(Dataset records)
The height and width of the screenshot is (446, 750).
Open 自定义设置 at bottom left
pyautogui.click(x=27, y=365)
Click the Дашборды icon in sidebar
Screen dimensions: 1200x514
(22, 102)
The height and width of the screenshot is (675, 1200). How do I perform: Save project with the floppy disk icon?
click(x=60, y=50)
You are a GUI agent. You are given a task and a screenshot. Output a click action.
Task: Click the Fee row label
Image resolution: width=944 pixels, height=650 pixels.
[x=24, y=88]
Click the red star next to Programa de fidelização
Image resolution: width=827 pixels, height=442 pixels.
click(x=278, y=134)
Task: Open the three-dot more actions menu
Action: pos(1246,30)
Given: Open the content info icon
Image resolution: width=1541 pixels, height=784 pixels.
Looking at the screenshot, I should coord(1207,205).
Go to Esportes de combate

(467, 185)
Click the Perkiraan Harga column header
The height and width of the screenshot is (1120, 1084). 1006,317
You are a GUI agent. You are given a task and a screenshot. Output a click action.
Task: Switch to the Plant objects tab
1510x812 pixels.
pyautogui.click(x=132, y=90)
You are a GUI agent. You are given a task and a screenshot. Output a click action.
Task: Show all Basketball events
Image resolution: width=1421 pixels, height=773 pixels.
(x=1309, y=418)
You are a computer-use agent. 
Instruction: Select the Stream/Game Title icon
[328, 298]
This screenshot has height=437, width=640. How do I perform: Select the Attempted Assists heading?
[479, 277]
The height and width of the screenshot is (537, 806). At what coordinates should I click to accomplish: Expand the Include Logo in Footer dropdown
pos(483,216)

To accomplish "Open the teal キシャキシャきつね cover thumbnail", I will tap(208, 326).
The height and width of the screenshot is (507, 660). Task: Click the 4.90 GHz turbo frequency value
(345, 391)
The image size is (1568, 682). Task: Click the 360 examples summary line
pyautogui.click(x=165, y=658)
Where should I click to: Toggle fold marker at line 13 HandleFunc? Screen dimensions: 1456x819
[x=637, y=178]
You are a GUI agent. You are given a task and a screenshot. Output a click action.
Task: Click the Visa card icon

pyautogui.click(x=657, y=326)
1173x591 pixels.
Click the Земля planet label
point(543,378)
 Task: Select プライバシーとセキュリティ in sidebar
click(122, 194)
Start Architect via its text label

Exercise requirements → Please output all of the entries without changing a single character.

Written solution →
The height and width of the screenshot is (446, 750).
Open 自定义设置 at bottom left
pyautogui.click(x=27, y=365)
Click the Дашборды icon in sidebar
Screen dimensions: 1200x514
(22, 102)
The height and width of the screenshot is (675, 1200). How do I perform: Save project with the floppy disk icon?
click(x=60, y=50)
You are a GUI agent. You are given a task and a screenshot. Output a click action.
Task: Click the Fee row label
Image resolution: width=944 pixels, height=650 pixels.
[x=24, y=88]
Click the red star next to Programa de fidelização
Image resolution: width=827 pixels, height=442 pixels.
click(x=278, y=134)
Task: Open the three-dot more actions menu
Action: pos(1246,30)
Given: Open the content info icon
Image resolution: width=1541 pixels, height=784 pixels.
Looking at the screenshot, I should coord(1207,205).
Go to Esportes de combate

(467, 185)
Click the Perkiraan Harga column header
The height and width of the screenshot is (1120, 1084). 1006,317
You are a GUI agent. You are given a task and a screenshot. Output a click action.
Task: Switch to the Plant objects tab
1510x812 pixels.
pyautogui.click(x=132, y=90)
You are a GUI agent. You are given a task and a screenshot. Output a click action.
Task: Show all Basketball events
Image resolution: width=1421 pixels, height=773 pixels.
(x=1309, y=418)
You are a computer-use agent. 
Instruction: Select the Stream/Game Title icon
[328, 298]
This screenshot has height=437, width=640. How do I perform: Select the Attempted Assists heading?
[479, 277]
The height and width of the screenshot is (537, 806). At what coordinates should I click to accomplish: Expand the Include Logo in Footer dropdown
pos(483,216)

To accomplish "Open the teal キシャキシャきつね cover thumbnail", I will tap(208, 326).
The height and width of the screenshot is (507, 660). Task: Click the 4.90 GHz turbo frequency value
(345, 391)
The image size is (1568, 682). Task: Click the 360 examples summary line
pyautogui.click(x=165, y=658)
Where should I click to: Toggle fold marker at line 13 HandleFunc? Screen dimensions: 1456x819
[x=637, y=178]
You are a GUI agent. You are given a task and a screenshot. Output a click action.
Task: Click the Visa card icon

pyautogui.click(x=657, y=326)
1173x591 pixels.
Click the Земля planet label
point(543,378)
 Task: Select プライバシーとセキュリティ in sidebar
click(122, 194)
Start Architect via its text label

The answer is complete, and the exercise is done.